Small Physician Practices do have a Future
With the recent changes regarding reimbursements to physicians for medical treatment of patients, moving away from a fee-for-service payment system to a value-based payment system, many are left speculating what this means for smaller physician practices. Will there be room for smaller practices or will the system benefit larger practices leaving the others behind?
A debate over whether the Medicare Access and CHIP Reauthorization Act (MACRA), the rule regarding physician payment passed by Congress in 2015, would negatively affect solo medical practices was raised due to the Centers for Medicare and Medicaid Service’s (CMS) estimates that it would lower payments for smaller healthcare organizations.
MACRA repealed the sustainable growth rate (SGR) formula, shifting the focus to rewarding quality over quantity. It “replaces Medicare’s multiple quality reporting programs with a single ‘MIPS’ program that makes it easier for physicians to earn rewards for providing high-quality, high-value health care,” according to a summary report provided by the American Medical Association (AMA).
Small medical practices
The report by the AMA discovered that single physician’s offices have significantly declined from 1983 to 2014. However, in spite of a decline from 41 percent to 17 percent, 4 out of 10 physicians still work with less than five doctors in a single practice, especially in rural regions. Practices with more than 25 practicing physicians rose from 5 percent to 20 percent.
The study attributed this rising trend to several factors. These included retiring physicians are not being replaced, preferences of younger physicians for predictable income and stable work-life balance, and solo practices tend to be more demanding. Healthcare practices feel the pressure to grow and compete with one another.
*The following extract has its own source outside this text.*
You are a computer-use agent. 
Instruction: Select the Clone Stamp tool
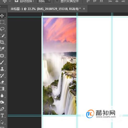[x=2, y=69]
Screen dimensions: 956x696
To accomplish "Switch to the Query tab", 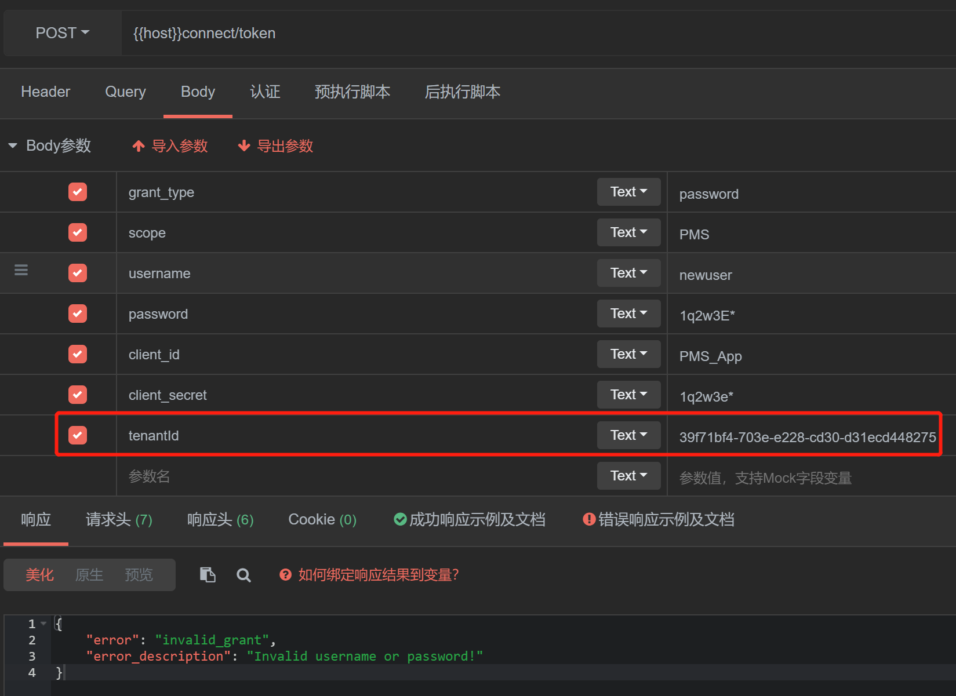I will click(125, 92).
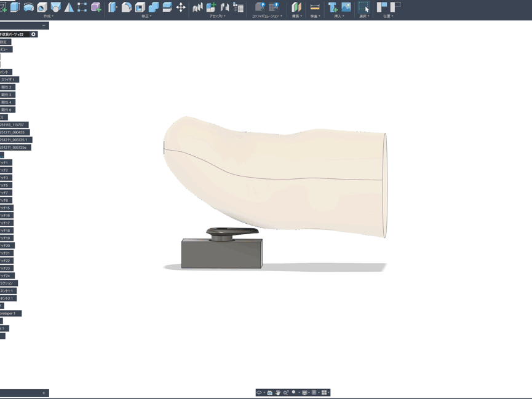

This is something the CMS hopes to rid the industry of with the Medicare Shared Savings Program’s (MSSP) Accountable Care Organizations (ACOs) incentive program for producing value-based care by coordinating with one another instead of in competition.
Helping small practices secure a future
In rural areas, you won’t find exceedingly large medical organizations especially because there is no need for them. Small practices often do not have advanced technologies necessary to accurately collect, manage, and report the information to maintain the required transparency demanded by insurers and the government. Maintaining an end-to-end revenue cycle management proves challenging for them. Outsourcing your medical billing to professionals is a viable option because they can help you adapt and secure your future.
Several recommendations have been given to help small practices adjust to the implemented changes. These suggestions include joining a network for resource sharing, improvements in health information technology, providing technical support, and developing a payment model that includes upfront grants or loans to invest into required infrastructure.